(Item-finding data)

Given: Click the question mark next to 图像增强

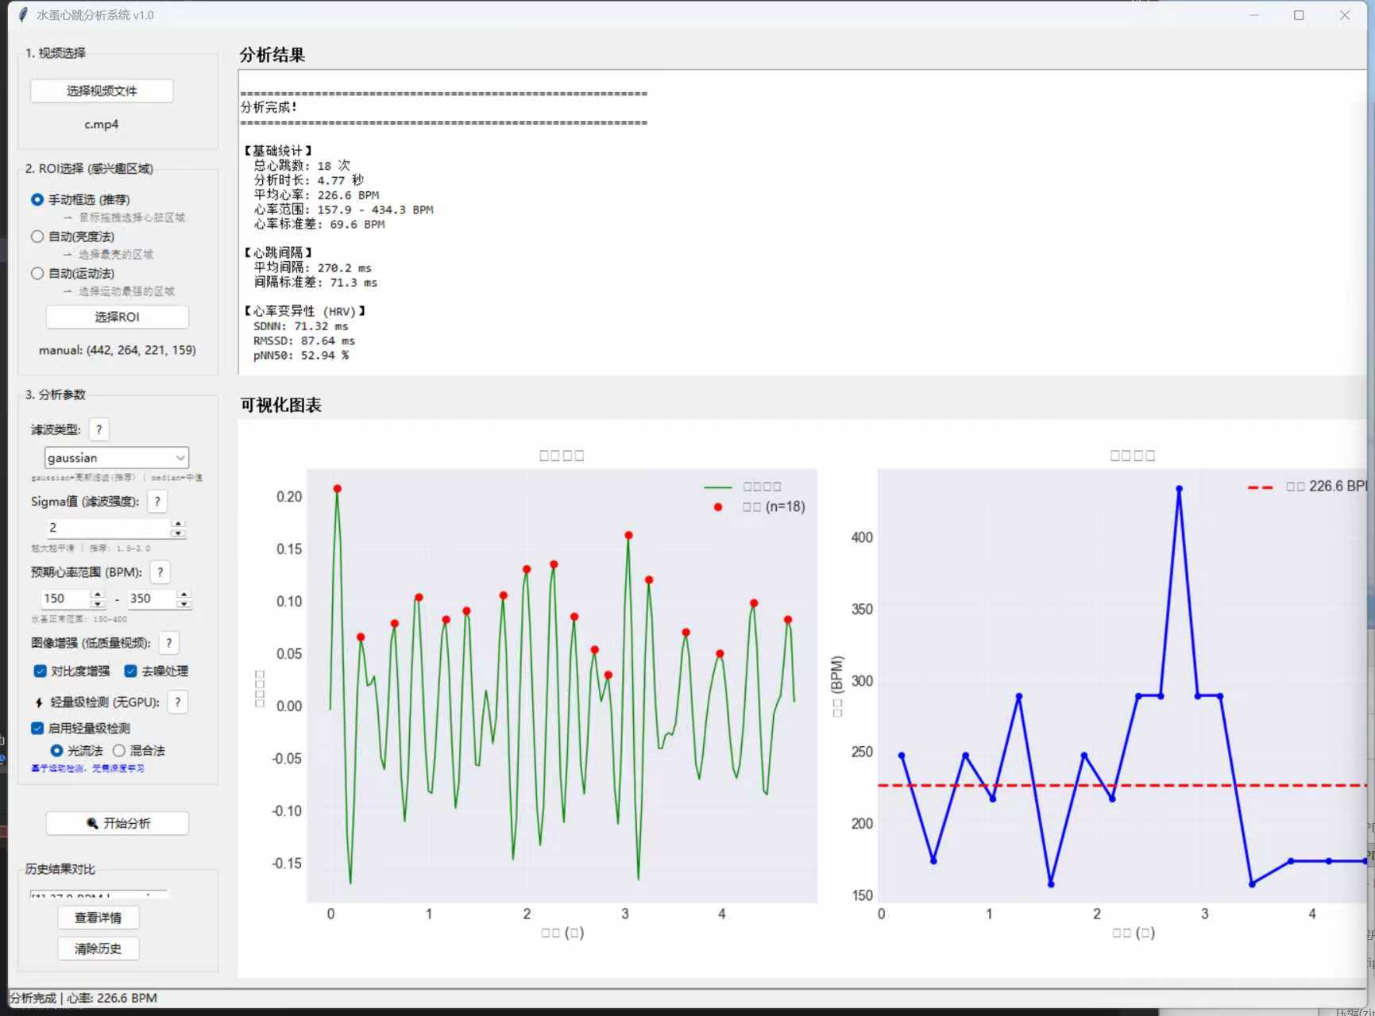Looking at the screenshot, I should point(168,643).
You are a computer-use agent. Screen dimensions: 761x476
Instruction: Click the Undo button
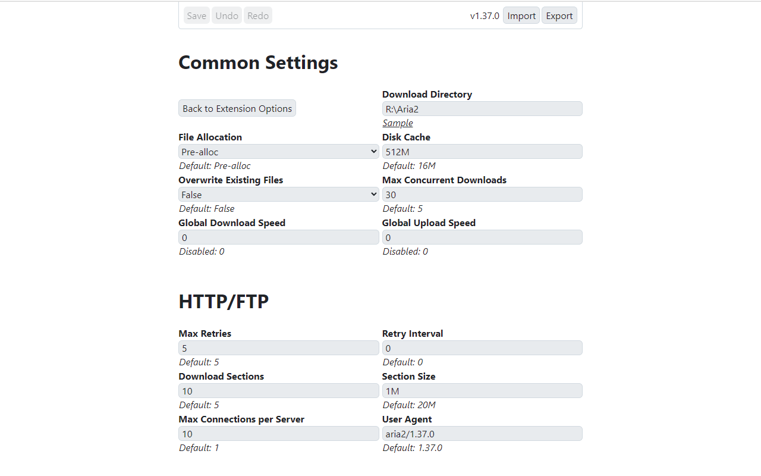click(x=227, y=15)
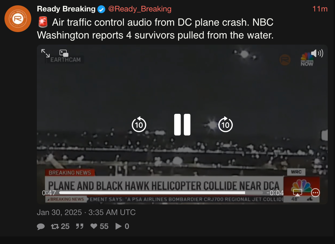Screen dimensions: 335x244
Task: Repost the tweet with 25 reposts
Action: coord(60,226)
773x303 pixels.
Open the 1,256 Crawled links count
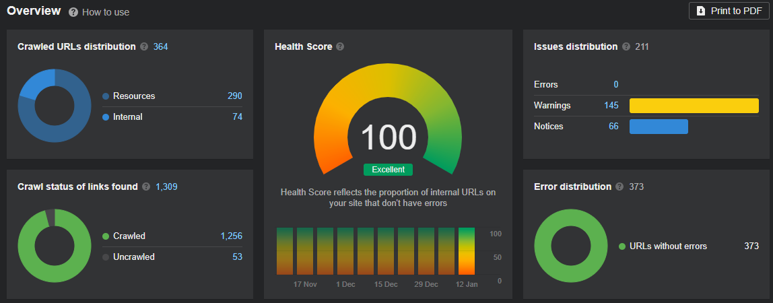pyautogui.click(x=231, y=236)
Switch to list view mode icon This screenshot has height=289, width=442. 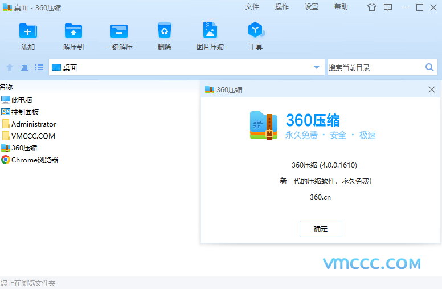pos(39,67)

[EXERCISE DIRECTIONS] Copy out the data word for word, from the start through the line that contains "pyautogui.click(x=231, y=236)", and omit the pictures.

[THE OUTPUT]
Given: Click the question mark next to 图像增强

Looking at the screenshot, I should point(168,643).
You are a computer-use agent. Screen dimensions: 761x476
Instruction: Click the Undo button
click(x=227, y=15)
Screen dimensions: 335x244
Task: Repost the tweet with 25 reposts
Action: coord(60,226)
773x303 pixels.
Open the 1,256 Crawled links count
pyautogui.click(x=231, y=236)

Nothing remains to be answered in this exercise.